The line containing "above request table" marks the start. Return it and every later line of the listing below exactly, ending with the last one.

### Exercise input
--- START ---

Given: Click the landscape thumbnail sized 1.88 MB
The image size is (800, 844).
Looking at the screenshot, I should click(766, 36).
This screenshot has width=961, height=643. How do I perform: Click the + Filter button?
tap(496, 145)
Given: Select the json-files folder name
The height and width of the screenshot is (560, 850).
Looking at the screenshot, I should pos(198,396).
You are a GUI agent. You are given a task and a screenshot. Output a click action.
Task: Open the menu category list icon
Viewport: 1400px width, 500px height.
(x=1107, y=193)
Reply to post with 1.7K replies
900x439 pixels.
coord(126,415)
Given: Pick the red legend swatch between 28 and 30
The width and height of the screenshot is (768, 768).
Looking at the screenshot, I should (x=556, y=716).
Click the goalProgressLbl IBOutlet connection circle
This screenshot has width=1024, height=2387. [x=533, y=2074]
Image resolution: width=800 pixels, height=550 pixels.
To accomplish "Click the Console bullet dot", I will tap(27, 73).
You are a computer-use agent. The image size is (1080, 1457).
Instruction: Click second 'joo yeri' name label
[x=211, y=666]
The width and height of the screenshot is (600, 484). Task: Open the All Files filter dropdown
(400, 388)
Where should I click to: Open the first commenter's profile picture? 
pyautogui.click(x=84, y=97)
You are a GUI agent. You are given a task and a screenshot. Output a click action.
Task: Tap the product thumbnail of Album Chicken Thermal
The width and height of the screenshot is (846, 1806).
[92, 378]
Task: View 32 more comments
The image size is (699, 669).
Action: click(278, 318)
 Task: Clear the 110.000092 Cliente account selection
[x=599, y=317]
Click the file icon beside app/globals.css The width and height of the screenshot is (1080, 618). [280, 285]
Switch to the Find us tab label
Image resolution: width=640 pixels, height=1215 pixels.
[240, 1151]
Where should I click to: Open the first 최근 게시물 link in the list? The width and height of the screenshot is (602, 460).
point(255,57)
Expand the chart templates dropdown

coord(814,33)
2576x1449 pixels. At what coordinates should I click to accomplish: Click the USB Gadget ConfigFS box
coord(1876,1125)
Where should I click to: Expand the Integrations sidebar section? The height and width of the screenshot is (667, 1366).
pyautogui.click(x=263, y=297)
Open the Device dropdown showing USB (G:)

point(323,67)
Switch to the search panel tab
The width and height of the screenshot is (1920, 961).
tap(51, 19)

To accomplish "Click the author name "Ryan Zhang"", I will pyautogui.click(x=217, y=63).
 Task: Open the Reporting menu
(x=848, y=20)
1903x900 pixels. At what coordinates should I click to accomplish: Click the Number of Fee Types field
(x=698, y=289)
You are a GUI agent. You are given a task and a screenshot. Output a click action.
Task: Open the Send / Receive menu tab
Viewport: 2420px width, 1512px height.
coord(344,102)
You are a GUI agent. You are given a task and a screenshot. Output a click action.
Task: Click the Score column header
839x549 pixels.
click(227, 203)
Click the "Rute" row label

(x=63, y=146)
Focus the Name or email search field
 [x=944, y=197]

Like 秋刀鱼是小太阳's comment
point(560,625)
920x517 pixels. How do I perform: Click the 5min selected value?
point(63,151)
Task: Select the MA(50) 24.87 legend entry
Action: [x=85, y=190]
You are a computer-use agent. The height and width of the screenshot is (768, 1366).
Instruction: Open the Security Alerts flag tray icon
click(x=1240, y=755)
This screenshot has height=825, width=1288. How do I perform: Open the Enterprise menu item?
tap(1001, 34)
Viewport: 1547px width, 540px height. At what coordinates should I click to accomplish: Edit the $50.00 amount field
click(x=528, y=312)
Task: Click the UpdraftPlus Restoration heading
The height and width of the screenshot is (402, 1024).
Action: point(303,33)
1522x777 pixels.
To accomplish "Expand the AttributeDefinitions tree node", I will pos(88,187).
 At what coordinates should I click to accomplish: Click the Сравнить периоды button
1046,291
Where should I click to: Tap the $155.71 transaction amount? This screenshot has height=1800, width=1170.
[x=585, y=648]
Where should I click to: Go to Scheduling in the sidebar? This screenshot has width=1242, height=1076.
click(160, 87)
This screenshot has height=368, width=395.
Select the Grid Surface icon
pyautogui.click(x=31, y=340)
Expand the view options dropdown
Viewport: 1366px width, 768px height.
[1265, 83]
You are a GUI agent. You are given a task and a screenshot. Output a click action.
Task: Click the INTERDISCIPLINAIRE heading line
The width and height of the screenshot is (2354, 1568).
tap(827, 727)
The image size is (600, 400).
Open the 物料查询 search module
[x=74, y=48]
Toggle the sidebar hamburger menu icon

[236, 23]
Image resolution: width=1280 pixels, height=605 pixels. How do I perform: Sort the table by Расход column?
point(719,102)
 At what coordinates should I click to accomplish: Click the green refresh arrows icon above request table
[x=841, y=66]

--- END ---

### Reply
 At what coordinates should I click to accomplish: Click the green refresh arrows icon above request table
[x=841, y=66]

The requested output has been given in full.